Schema design with timeseries data

Hi experts,

this is actually a question on best practice or a kind of brainstorming in case this is new territory…

Use case

A system saves metrics in a timeseries collection, let’s take 20 Mio or more per month. The data life cycle requires to get rid of aged data, that could be archived with the expireAfterSeconds option or online archiving. Also there are requirements to run some analytics on this data for bigger time windows e.g. find trends or compare to last quarter / year…

Concerns

If the data is deleted we are out of luck, a high volume in a Data Lake is not good for performance.

Solution before timeseries collections

Back to the times before timeseries collections: I would have used the bucketing pattern with the precompute pattern on top writing the precomputed data to a further collection so that I could purge the fine aggregated data in my buckets.

How to do this (better) with timeseries collections?

The timeseries collections do a great job bucketing the data and making it accessible.
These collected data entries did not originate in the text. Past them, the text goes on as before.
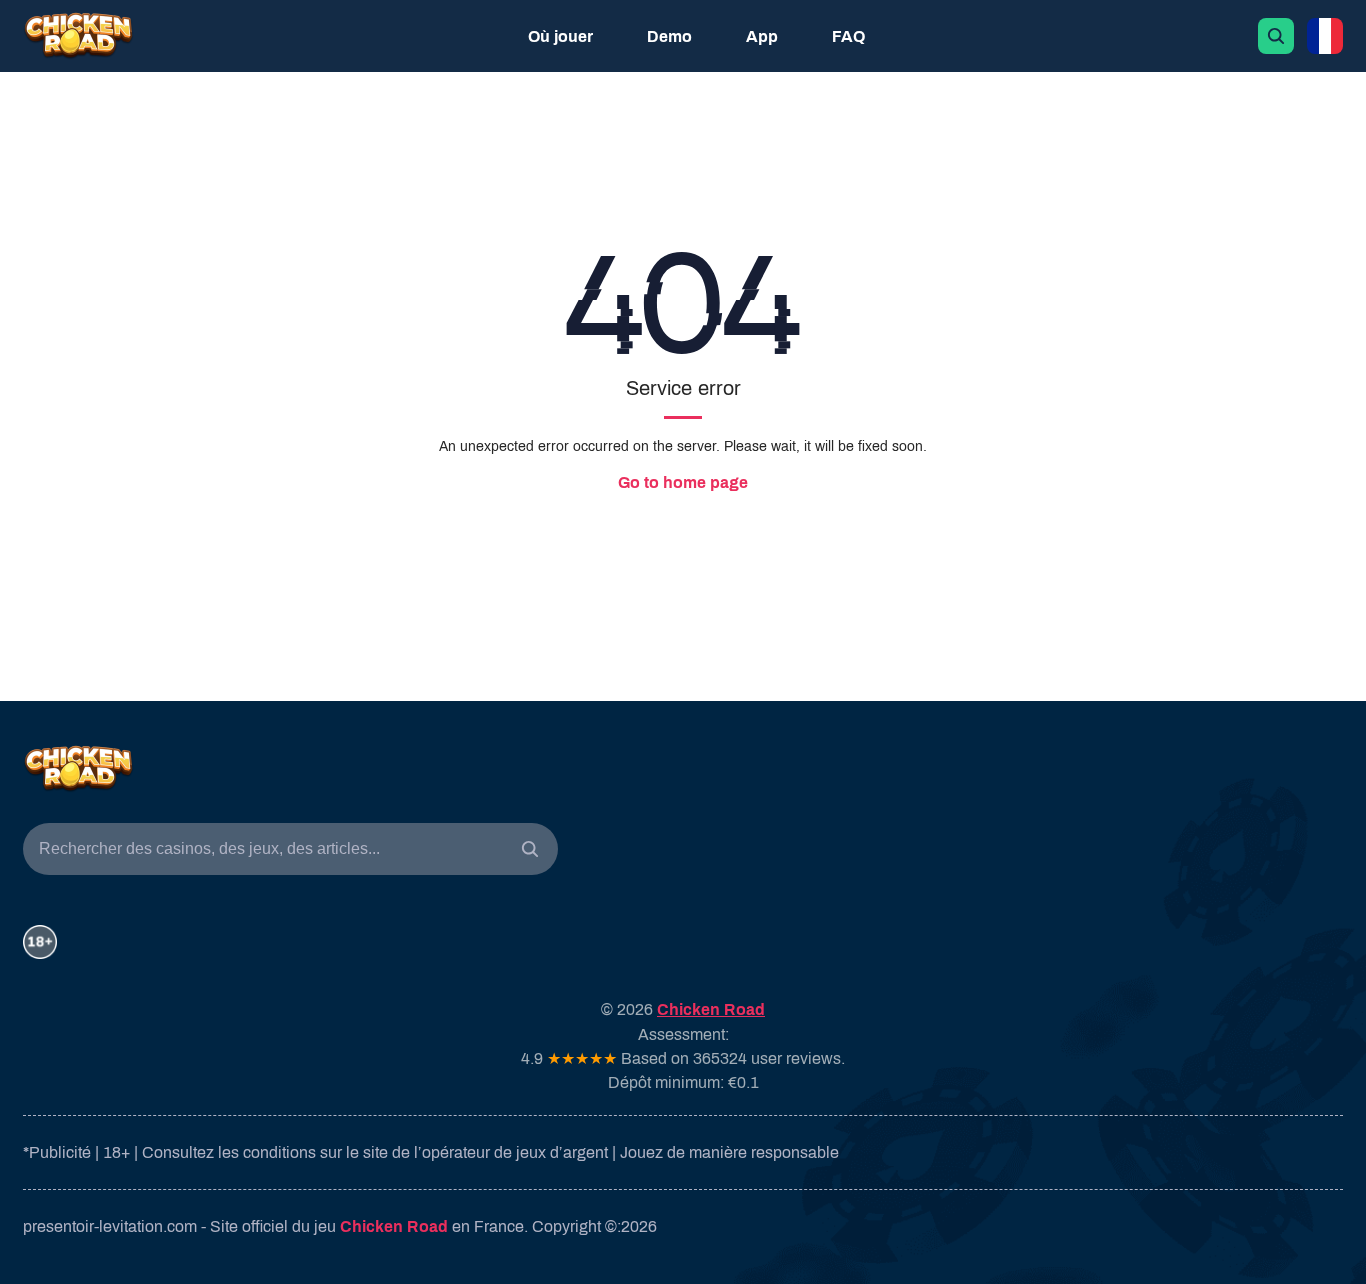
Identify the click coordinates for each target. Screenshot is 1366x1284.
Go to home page (683, 482)
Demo (669, 36)
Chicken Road (394, 1226)
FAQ (848, 36)
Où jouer (560, 36)
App (762, 36)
What would be the smartest procedure to build on top some precomputing to gather the data which has a higher aggregation but would also be much less terms of volume?
The goals are:

  • keep the granular timeseries data for a short time to run small window analytics
  • aggregate the data / precompute for analytics over bigger time windows
  • purge granular timeseries data and keep aggregated data

Make things real life

Let’s assume the data is not a constant stream, instead of this we have offline devices which send batches of metrics when the devises come online… So we deal with a lot of late arrivals

Any thoughts on this? Do we have already some best practices? I am pretty sure that I am not the first person to think about this.

Hi @michael_hoeller,

Thanks for starting an interesting discussion. I hope others will chime in with their experience, but here are a few thoughts :).

What would be the smartest procedure to build on top some precomputing to gather the data which has a higher aggregation but would also be much less terms of volume?

I would look into Materialised Views as a solution for your pre-aggregated results and consider taking advantage of the new Window Functions where applicable. Atlas Online Archive could also provide cost-effective tiered storage for historical and aggregated data.

a high volume in a Data Lake is not good for performance.

Modelling your aggregated data to support efficient historical queries could help with some of the performance concerns, but you will have to decide on the right balance of performance versus cost for your use case. If you are using Atlas Data Lake and Online Archive, you can adjust the archiving rules and partitions in in your online archive to more efficiently support common queries.

Solution before timeseries collections

Since Time Series Collections are a relatively new feature with some limitations in MongoDB 5.0, they may not entirely replace previous solutions where you have more granular control over data modelling.

However, there are further Time Series enhancements on the way and any feedback on use cases that could be better addressed is extremely helpful.

FYI the MongoDB 5.1 Rapid Release improves Time Series Collections with support for sharding, densification, and delete operations. There is also a preview of time series support in Atlas Online Archive (requires a MongoDB 5.0+ cluster).

I think late arrivals should be compatible with materialised views as long as you can recalculate and merge aggregated data. Is there a maximum delay you would tolerate for late arrivals? Depending on the pre-aggregation calcs you are performing, allowed tolerance for late arrivals may determine the TTL on your original data.

Regards,
Stennie

Hello

thanks for adding some interesting points here.

The focus of the above is how to build some precomputing on top of the new timeseries collections. This should archive the following:

  • keep the fine granular timeseries data for a certain time
  • keep the data higher aggregated for long terms
  • be enabled to purge / archive the fine granular data

So the bottom line question is how to build a percomputing mechanism on top the timeseries collections.
Materialized views are the general weapon for this, however. Scheduled vs. triggered? Any new interesting to trigger? Taking late arrivals into consideration materialized views might not be the best option since: when one needs to go too far back into the past to catch all late arrivals the compute time might exceed the allowed runtime of a triggered function. Going back to the quote: are there any other smart ways to deal with this? E.g. timeseries collections have already some precomputed values per bucket. Are there concepts around to utilize these values e.g. for computing a higher aggregation level? E.g. Timeseries comes with control.min and control.max

Timeseries collections can now utilize the online archiving, but as in the initial post. Archiving huge volumes and querying this on a Data Lake is very slow, so this would require further precomputed data on the hot data side before the data gets archived since the online archiving has (currently) no logic to aggregate data. This would not be my prefered option. Before to buid pre aggregation on a Data Lake I’d go for hot/war/cold data and keep the pre aggregation on the warm data side in a less powerfull cluster…

Anyone out there who has the issues? Maybe we can identify some best practises here?